Friday 17 March 2023
Workout Plan: Re-Test Week 5
Purpose: To test 1RM chin up strength and perform a high-intensity bicep and tricep workout.
Warm Up:
2 rounds:
- 5 calories on any cardio machine (rower, bike, etc.)
- 10 scap retractions
- 10 shoulder taps
- 10 KB bicep curls
- 10 leg raises
Part A: 1RM Chin Up
Measure: Weight
- Perform a weighted chin up to test your one-rep max strength.
Part B: Pump A Lot
Measure: Rounds
Perform as many rounds as possible (AMRAP) of the following exercises in the given order:
- 12 DB bicep curls
- 6 calories on the seated ski machine
- 12 close grip bench press
- 6 calories on the arms only bike
- 12 straight bar bicep curls
- 6 calories on the bicep rowing machine
- 12 dips
- 6/6 walk ups
Muscle Groups:
- Biceps: DB bicep curls, straight bar bicep curls, and bicep rowing target the biceps for increased strength and size.

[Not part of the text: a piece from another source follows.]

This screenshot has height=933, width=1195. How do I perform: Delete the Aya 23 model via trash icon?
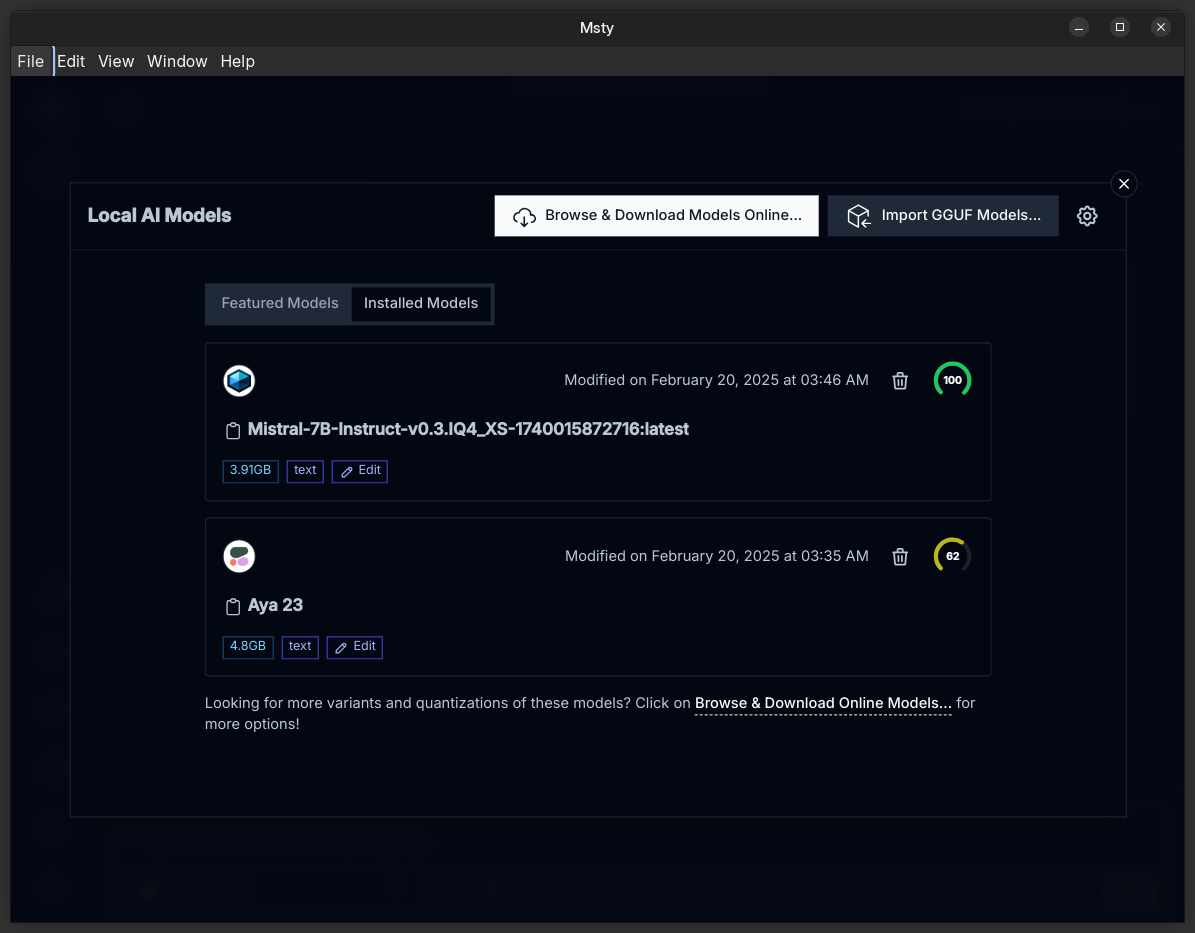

- Triceps: Close grip bench press, dips, and walk ups target the triceps for increased strength and size.
- Cardio: The seated ski machine and arms only bike are used for cardiovascular endurance.

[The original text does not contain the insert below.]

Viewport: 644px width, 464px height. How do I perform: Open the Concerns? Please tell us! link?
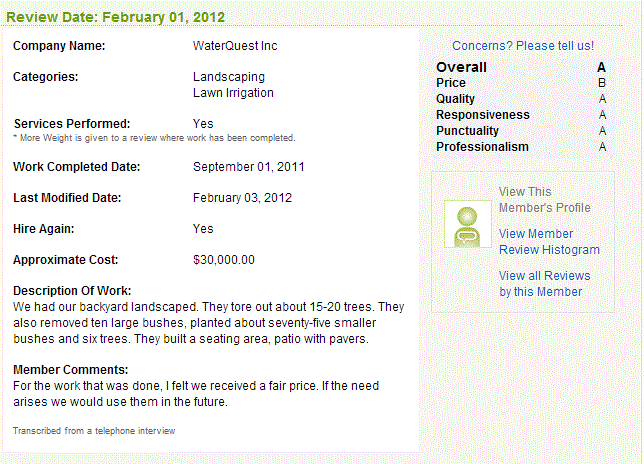[x=523, y=46]
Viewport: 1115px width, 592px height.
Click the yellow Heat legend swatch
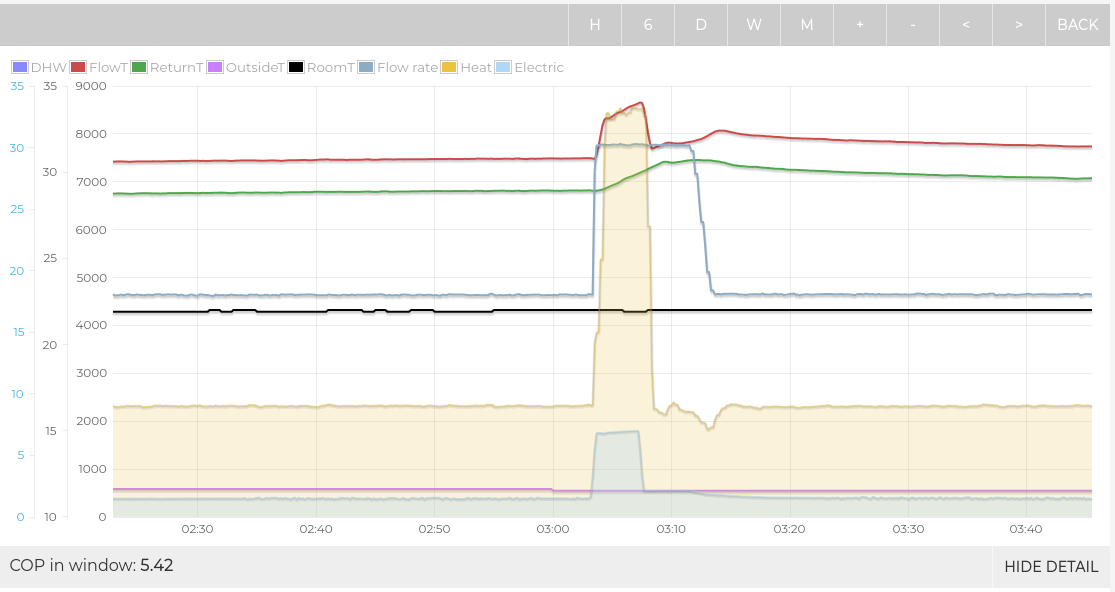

This workout plan is ideal for individuals looking to test their chin up strength and perform a high-intensity bicep and tricep workout. The combination of weighted chin ups and high-rep exercises will stimulate muscle growth and increase overall strength. The cardio machines used in Part B will also improve cardiovascular endurance.